**Data for analysis:**
━━━━

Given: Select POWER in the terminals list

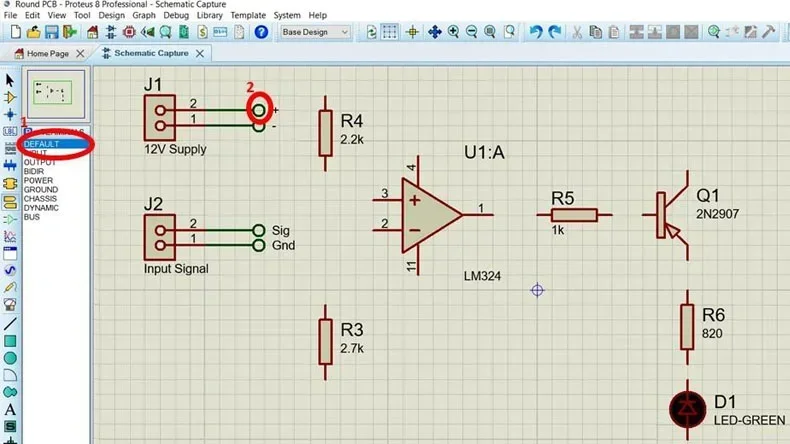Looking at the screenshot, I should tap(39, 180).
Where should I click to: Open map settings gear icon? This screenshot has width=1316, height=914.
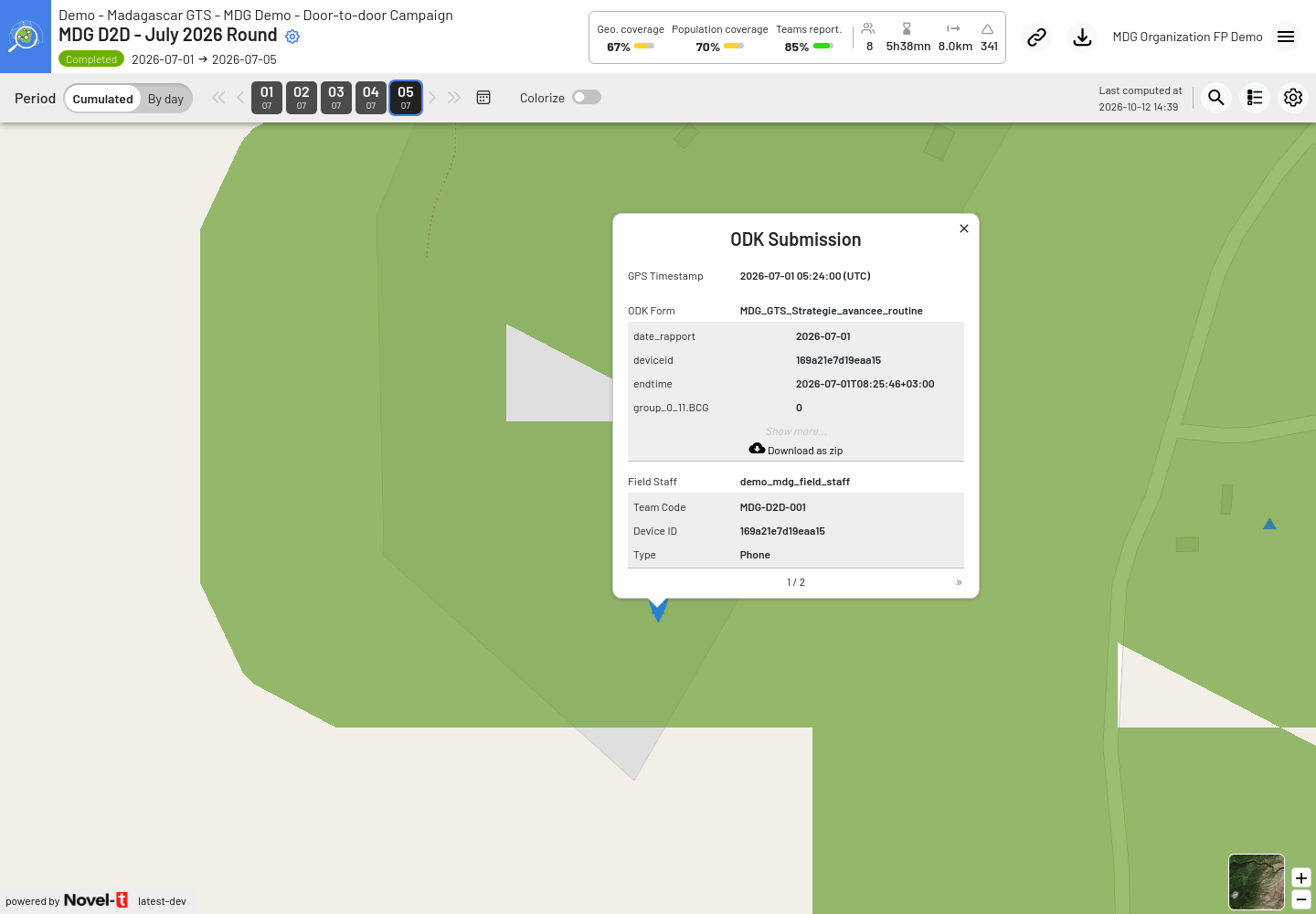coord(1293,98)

━━━━

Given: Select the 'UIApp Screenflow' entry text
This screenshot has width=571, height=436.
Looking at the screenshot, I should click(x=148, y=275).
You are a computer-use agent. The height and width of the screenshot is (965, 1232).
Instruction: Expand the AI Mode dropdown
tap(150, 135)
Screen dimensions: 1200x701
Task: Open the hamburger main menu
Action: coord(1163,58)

━━━━

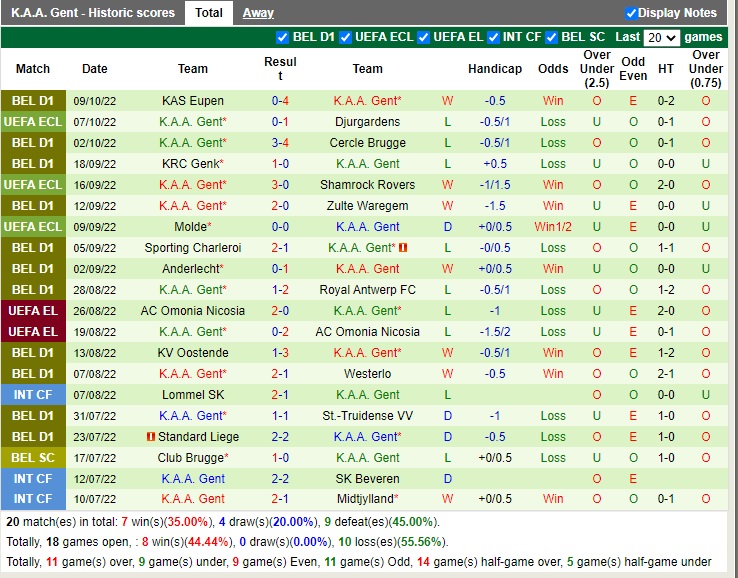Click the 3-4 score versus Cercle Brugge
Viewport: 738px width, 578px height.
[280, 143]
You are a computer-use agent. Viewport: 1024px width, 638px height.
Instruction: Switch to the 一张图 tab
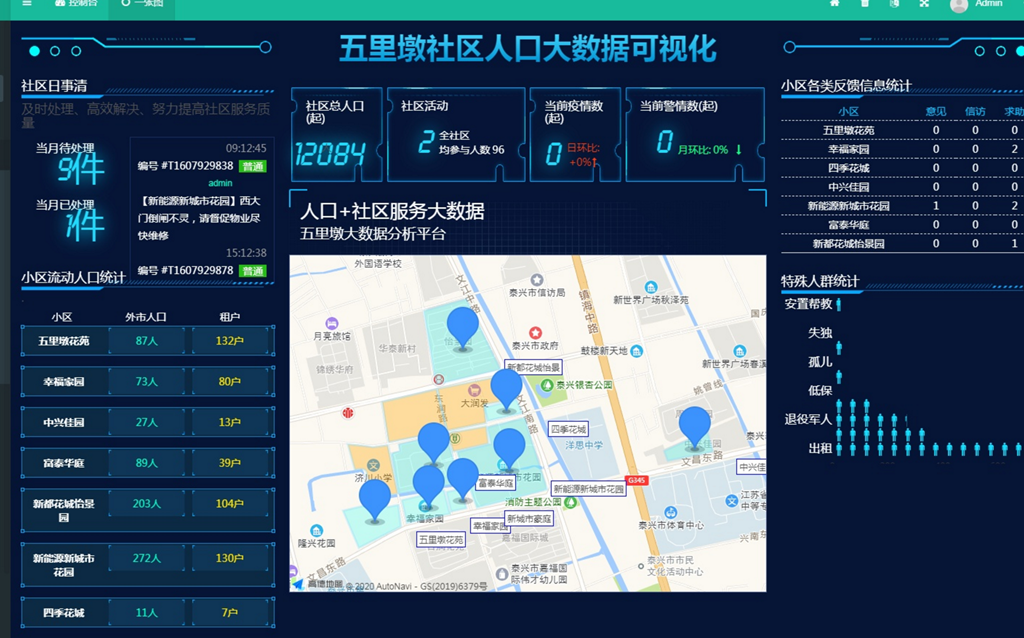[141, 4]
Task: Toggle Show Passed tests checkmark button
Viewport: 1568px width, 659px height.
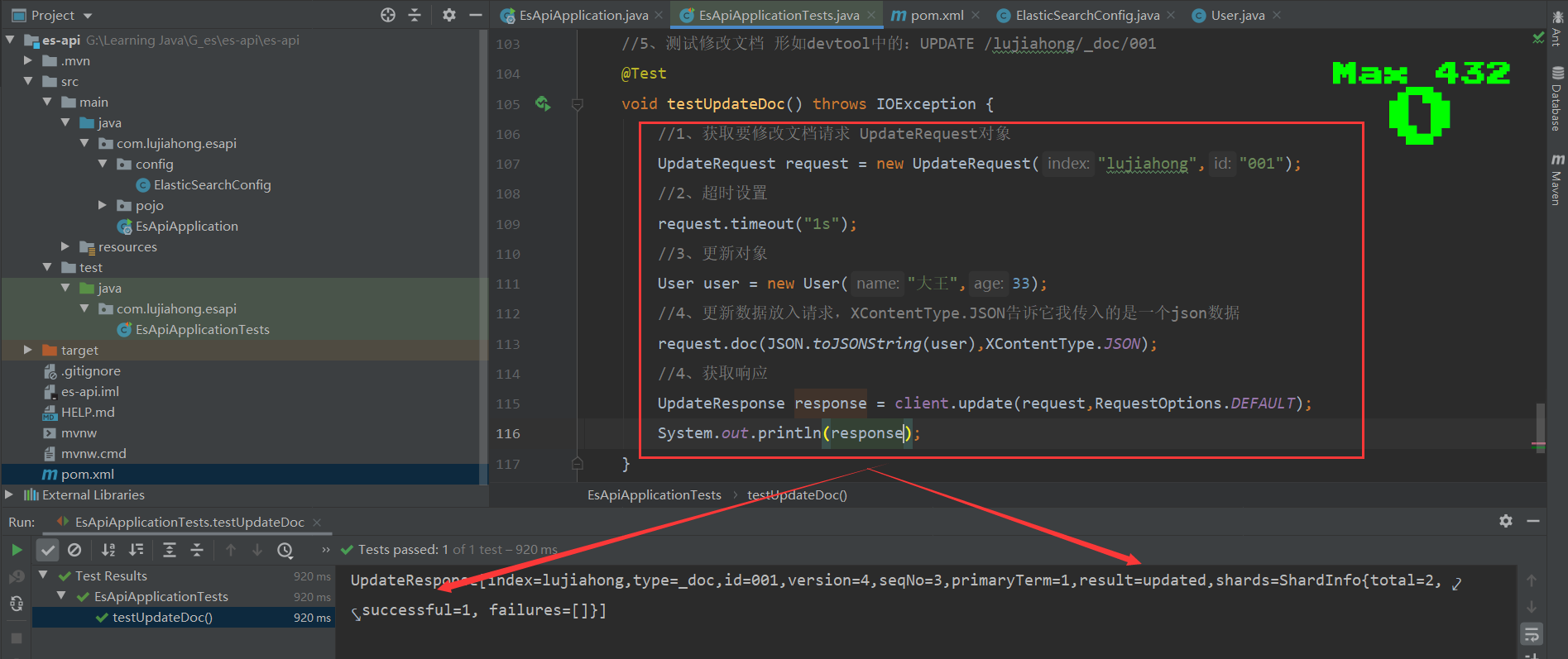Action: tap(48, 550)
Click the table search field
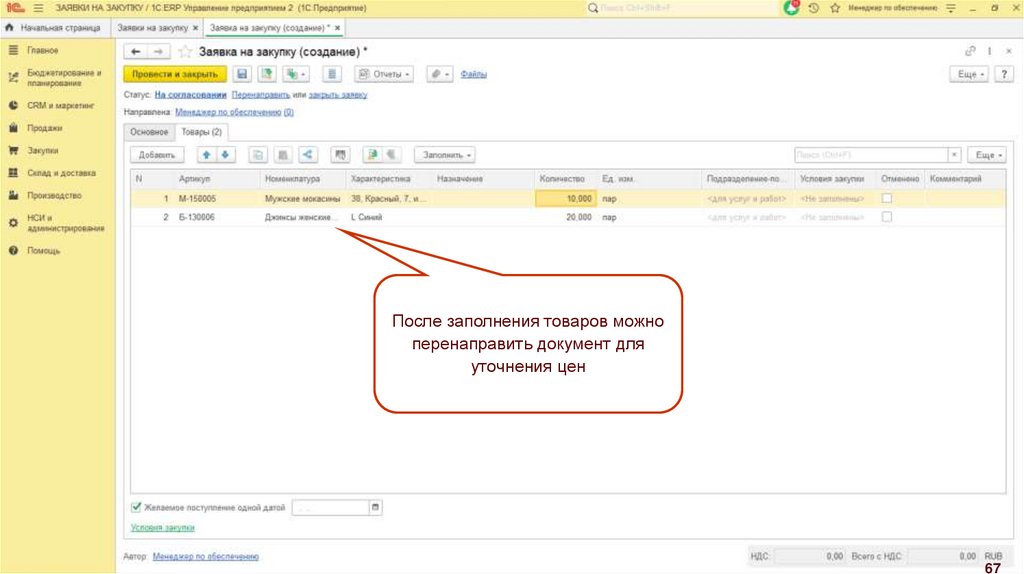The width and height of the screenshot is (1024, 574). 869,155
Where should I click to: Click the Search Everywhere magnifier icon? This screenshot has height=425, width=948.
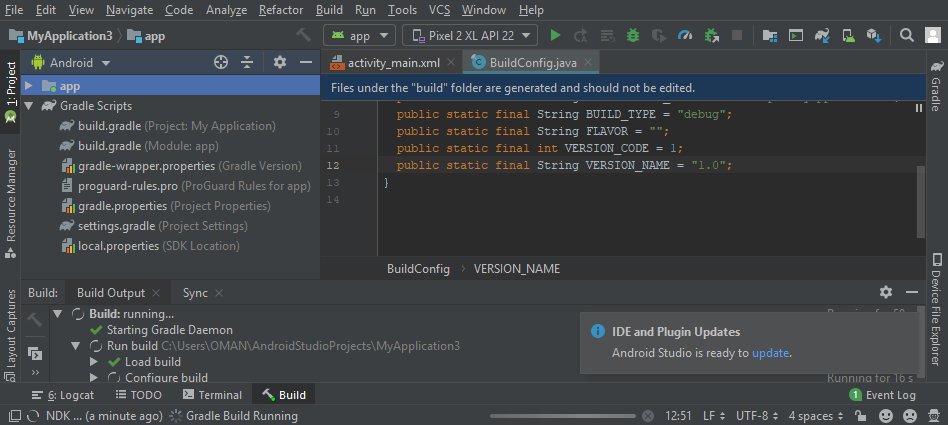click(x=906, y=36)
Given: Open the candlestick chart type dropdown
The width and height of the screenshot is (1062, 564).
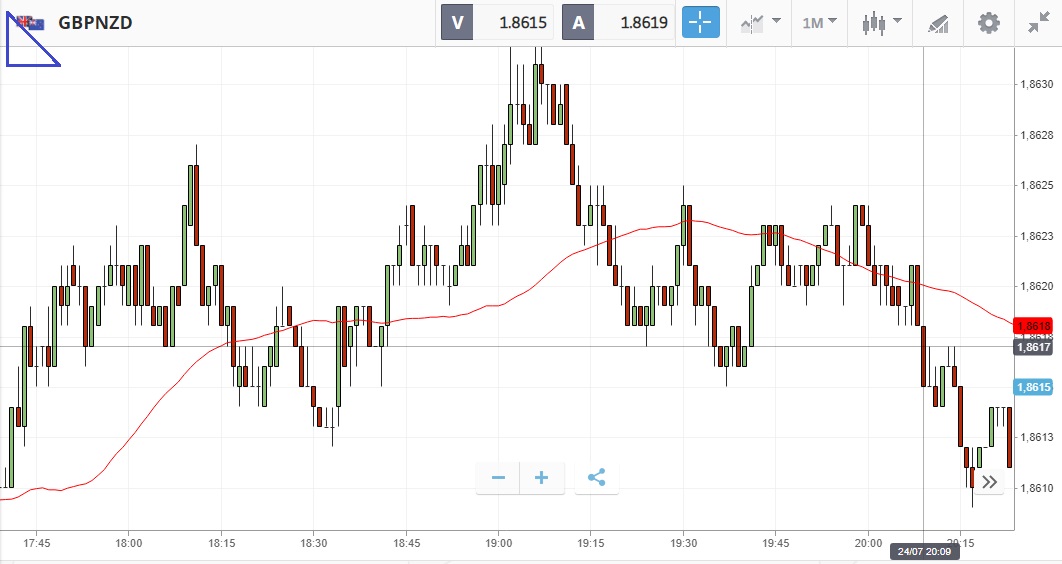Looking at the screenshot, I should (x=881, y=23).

━━━━

**Your instructions:**
Return each line above where the word "agent" shows up.

**Response to this task:**
You are a computer-use agent. The height and width of the screenshot is (965, 1232).
You are a computer-use agent. Viewport: 1024px width, 638px height.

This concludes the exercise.